Título: Greenspan prepara sucessão no FED
Autor: Paulo Sotero
Fonte: O Estado de São Paulo, 28/08/2005, Economia & Negócios, p. B7

O presidente do Federal Reserve (banco central americano), Alan Greenspan, foi a grande estrela de uma reunião realizada ontem, na cidade de Jackson, Estado do Wyoming, para discutir seu legado e as perspectivas do Fed após sua saída, com a aposentaria em janeiro. Greenspan deu ênfase, mais uma vez, à sua preocupação com a crise imobiliária. "Em breve, o boom imobiliário vai baixar, inevitavelmente. Neste processo, o ritmo de venda de residências vai cair de seus níveis historicamente elevados, com a desaceleração da alta nos preços, podendo inclusive haver queda nos preços", afirmou.

Ao seu modo, Greenspan fez uma advertência.
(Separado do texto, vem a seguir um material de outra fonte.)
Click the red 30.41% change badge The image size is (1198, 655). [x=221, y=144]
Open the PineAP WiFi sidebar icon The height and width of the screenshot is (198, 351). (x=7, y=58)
Para ele, os proprietários de imóveis terão menos dinheiro de seus investimentos e isto afetará "em parte o vigor do consumo". As estimativas sobre o impacto deste fenômeno variam muito, destacou o presidente do banco.

Segundo ele, tal processo poderá melhorar a posição externa dos Estados Unidos, tendo em conta o alto grau de correlação que existe entre o enriquecimento ligado ao setor imobiliário e o déficit comercial americano. "O fim do boom imobiliário poderá levar a um aumento importante nos níveis de poupança, à queda das importações e a uma melhora do déficit em conta corrente", ponderou. "A dificuldade destes ajustes dependerá do grau de flexibilidade econômica que mantivermos nos próximos anos, nós e nossos parceiros comerciais".

HISTÓRICO

Aos 79 anos, Greenspan deve deixar o banco em 31 de janeiro do próximo ano. Ele assumiu o cargo em 1987 e desde então enfrentou solavancos como a maior perda acumulada no mercado de ações americano - no episódio conhecido como "Segunda-Feira Negra", em outubro de 1987 - , duas recessões, em 1990 e 2001, a crise asiática de 1997, a explosão da bolha especulativa em 2000 e os atentados de setembro de 2001.

"O gerenciamento de crises foi elevado a um nível altamente sofisticado sob sua tutela", disse Lyle Gramley, antigo membro da direção do Fed. O Federal Reserve determina a política de juros que afetam cada pessoa ou empresa que toma dinheiro emprestado nos Estados Unidos. Por causa de sua posição e da sua capacidade de influenciar a economia, Greenspan é visto por muita gente como a segunda pessoa mais importante do país. Sob sua guarda, a economia americana cresceu continuamente de março de 1991 a março de 2001, o período mais longo de expansão na história do país. As duas recessões nesse período foram leves e não comprometeram o desempenho econômico. "Apesar de existirem alguns problemas nesse período, quando se faz a soma de tudo, podemos dizer que é legítimo qualificá-lo como o maior presidente de banco central que já viveu", escreveram os professores Alan Blinder e Ricardo Reis, da Universidade Princeton, num estudo apresentado durante a conferência de Jackson.

"Greenspan tem feito demonstrações espetaculares sobre como a economia funciona", disse R. Glenn Hubbard, professor da Universidade Columbia, apontado como um dos prováveis sucessores de Greenspan à frente do FED.

Antigos membros do Fed costumam dizer que, em tempos de normalidade econômica, Greenspan pode formatar a política monetária com a mesma precisão prevista nos manuais econômicos. Mas ele se supera em tempos de crise ou circunstâncias econômicas pouco usuais, onde demonstra toda sua flexibilidade, preparo, atenção aos detalhes e capacidade de julgamento.

"Uma das grandes qualidades de Greenspan é não se ater a camisas-de-força doutrinárias que perdem sua funcionalidade", escreveram os economistas Blinder e Reis. A questão agora é saber se o sucessor de Greenspan estará à altura do mestre.